Tout d’abord, dans la vie, il ne suffit pas de « réaliser ses rêves ». Il faut réaliser les bons rêves, ceux qui apportent plus de joie, de bien et de justice autour de soi. Mais on ne doit pas réaliser les mauvais rêves, ceux qui, sous une apparence très positive, vont détruire des liens et des vies. Tous les rêvent ne méritent pas d’être réalisés !

Ensuite, je ne dis pas de ne pas rêver. Je te dis va au bout de ton rêve ! Tu l’as rêvée cette vie, avec cet homme que tu as choisi pour mari ! C’est ton rêve qui s’est réalisé. Va au bout !

Un rêve qui devient réalité passe et repasses régulièrement par les quatre saisons de la vie. Avant que ton rêve ne se réalise, t’as eu le sentiment de vivre l’hiver de la vie : rappelles toi quand tout allait mal, quand tu galérais à trouver un homme bien. Ta vie présente et future ne te faisait pas rêver. Tu te souviens ? Mais parce que t’as cru à ton rêve, parce que t’as fait des sacrifices, t’as pu le réaliser. Alors t’as goûté au printemps de la vie. Ce n’était pas encore la vie rêvée mais tu goûtais déjà à l’espoir. Ce qui était impossible est devenu faisable.

A force d’effort, de rencontres heureuses et d’action divine, t’as goûté à l’été : t’as trouvé un homme bien.
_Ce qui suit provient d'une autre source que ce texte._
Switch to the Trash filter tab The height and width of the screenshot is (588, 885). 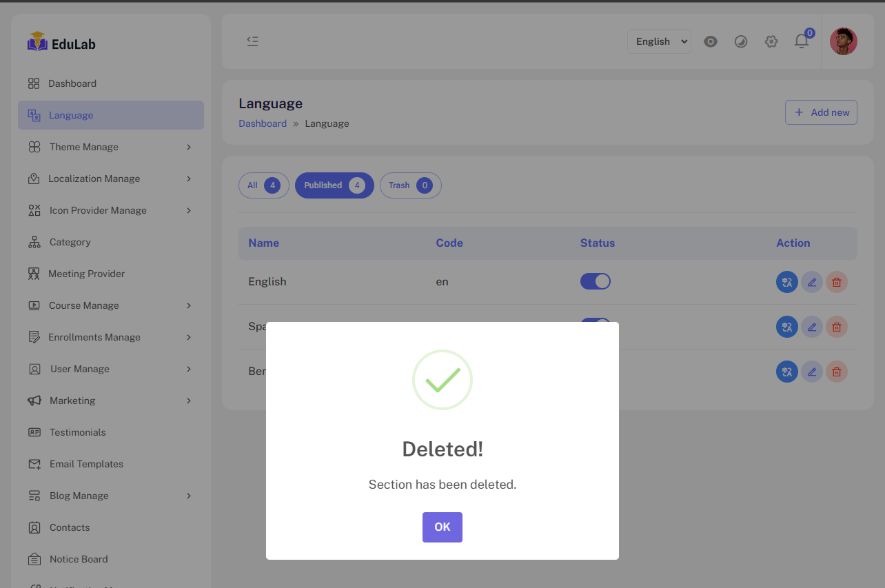pyautogui.click(x=410, y=185)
T’as pas arrêté de d’en dire du bien autour de toi. Vous vous êtes engagés. T’étais pleinement heureuse. D’ailleurs, on te voyait plus tellement t’étais occupée à être heureuse J

Les années sont passées. Les saisons de la vie continuent leur cycle. Après l’été où t’étais au sommet de ton rêve et de ton bonheur, l’automne reprend sa place. T’avais gouté à la magie, t’es en train de goûter à la grisaille et à la banalité.
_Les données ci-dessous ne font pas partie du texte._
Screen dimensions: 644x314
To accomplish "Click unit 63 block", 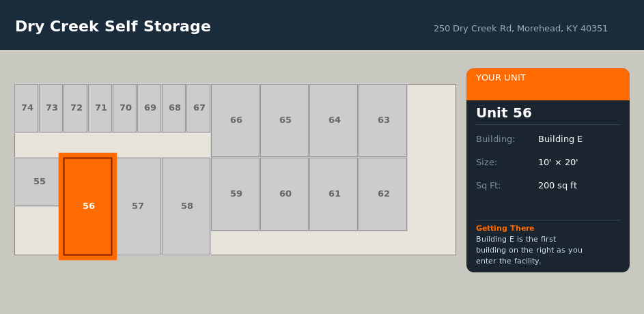I will pos(383,120).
Tu crois quoi ? On est tous pareil ! On traverse les années de saison en saison, en espérant que l’hiver ne sera pas trop dur.

Aujourd’hui, tu traverses un hiver parmi d’autres que t’as déjà vécus et tu vivras encore et encore, avec ton mari ou avec un autre. Il faut être fou pour croire que l’été, c’est toute la vie !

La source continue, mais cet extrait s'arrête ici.